▶ Task statement:
The answer should be an exact repeat of the stretch of material below from the line containing "Click the Update File button" through the line containing "The image size is (1022, 714).".

*** Opening of Provided information ***

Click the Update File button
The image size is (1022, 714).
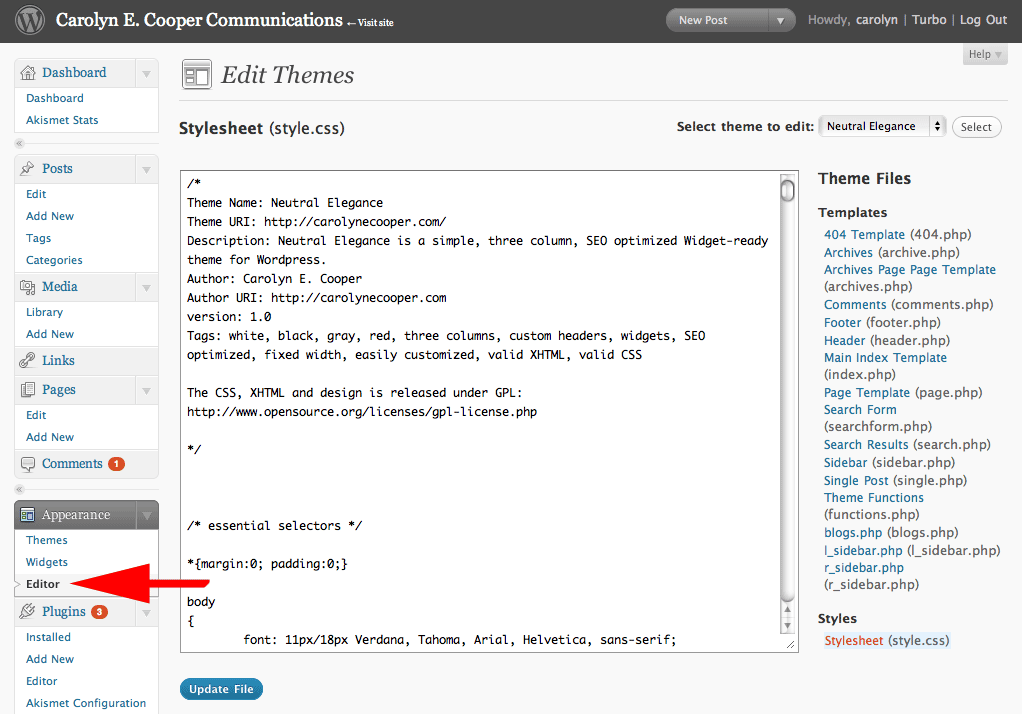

*** Close of Provided information ***
*** Opening of Provided information ***

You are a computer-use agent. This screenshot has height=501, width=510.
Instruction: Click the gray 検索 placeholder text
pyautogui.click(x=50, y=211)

*** Close of Provided information ***
*** Opening of Provided information ***

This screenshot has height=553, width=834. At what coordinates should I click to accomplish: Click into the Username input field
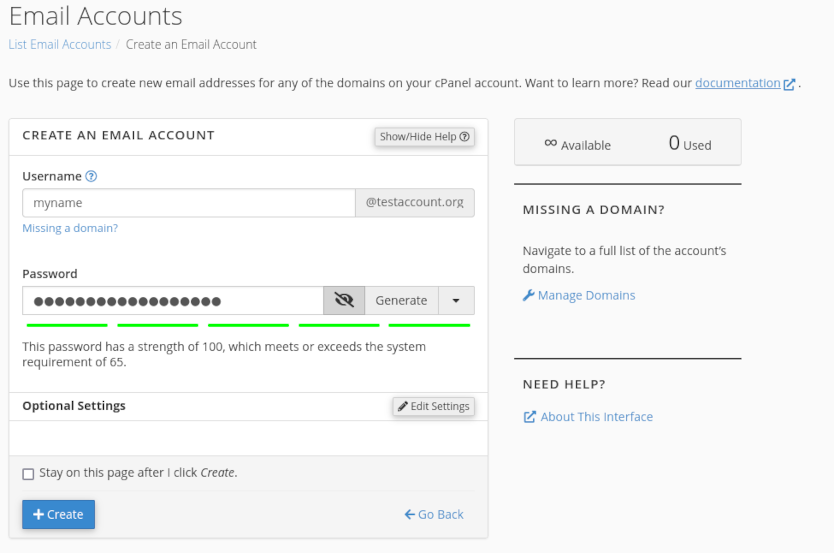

*** Close of Provided information ***

▶ Written solution:
Click the Update File button
The image size is (1022, 714).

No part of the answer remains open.